Should You Eat Whole Grains for a Longer Life?
In one study, the researchers analyzed data from 12 published studies and from several National Health and Nutrition Examination Surveys. All told, nearly 800,000 people from the US, the UK and Scandinavia were included in the analysis, which covered the time frame from 1971 to 2010.
Such studies can’t establish cause and effect, but the scientists found a convincing 23 percent drop in the death rate due to heart attacks and strokes among people who consumed three or more servings a day of whole grains. People following this dietary pattern also had a 12 percent lower chance of dying from cancer. Each additional serving of whole grains consumed each day appeared to offer a bit more protection.
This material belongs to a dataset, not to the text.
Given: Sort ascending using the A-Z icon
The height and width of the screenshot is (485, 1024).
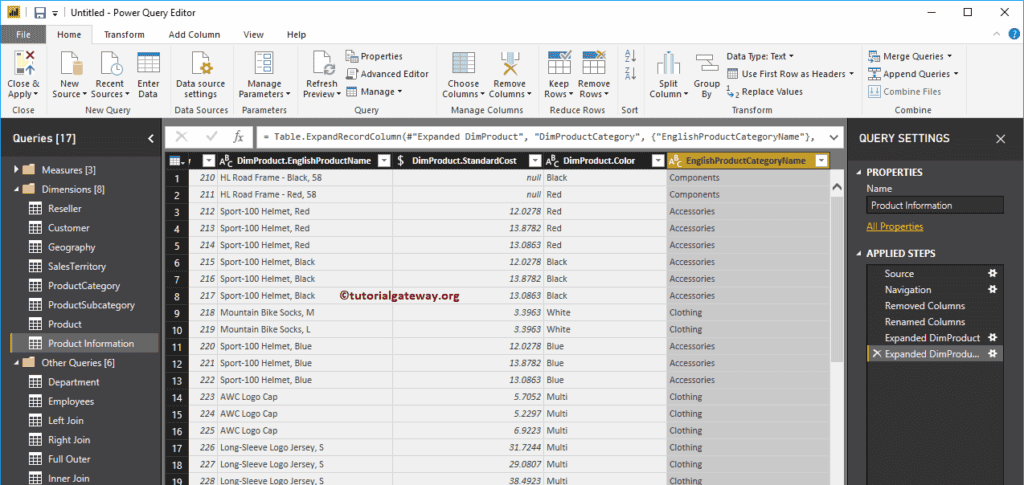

The other study considered data from 45 studies. It came to very similar conclusions: for three servings a day of whole grains compared to none, the risk of cardiovascular disease was reduced by approximately 23 percent. The risk of dying from cancer was 15 percent lower, while that of dying from any cause was 17 percent less. The specific types of whole grains considered in these studies included whole grain breakfast cereals and whole grain breads, but not white rice or total rice, and definitely not refined grain products.
These scientists, like those publishing in Circulation, suggest that their findings support the advice in the current dietary guidelines. Perhaps that is not so surprising, since members of the faculty of the T. H. Chan School of Public Health of Harvard University were among the collaborators on both papers.
How Do You Choose Whole Grains for a Longer Life?
This recommendation to eat more whole grains has been made before, and it often causes confusion. Food manufacturers like to slap the words “whole grain” on their packages to take advantage of the health halo of whole grains. But such products aren’t necessarily good sources of whole grains. For that, it’s important to read ingredients on the label. Make sure “whole grain” or “whole wheat” is the first ingredient in the list.
You may wish to cook your own bulgur, brown rice, barley or steel-cut oats. Seeds such as quinoa or amaranth can also be good choices. A recent study shows that quinoa consumption can minimize the rise in blood sugar and insulin after a meal (Nutrients, June 16, 2018). If you are buying bread, look for a loaf that is dense and chewy and has whole grain as its primary ingredient.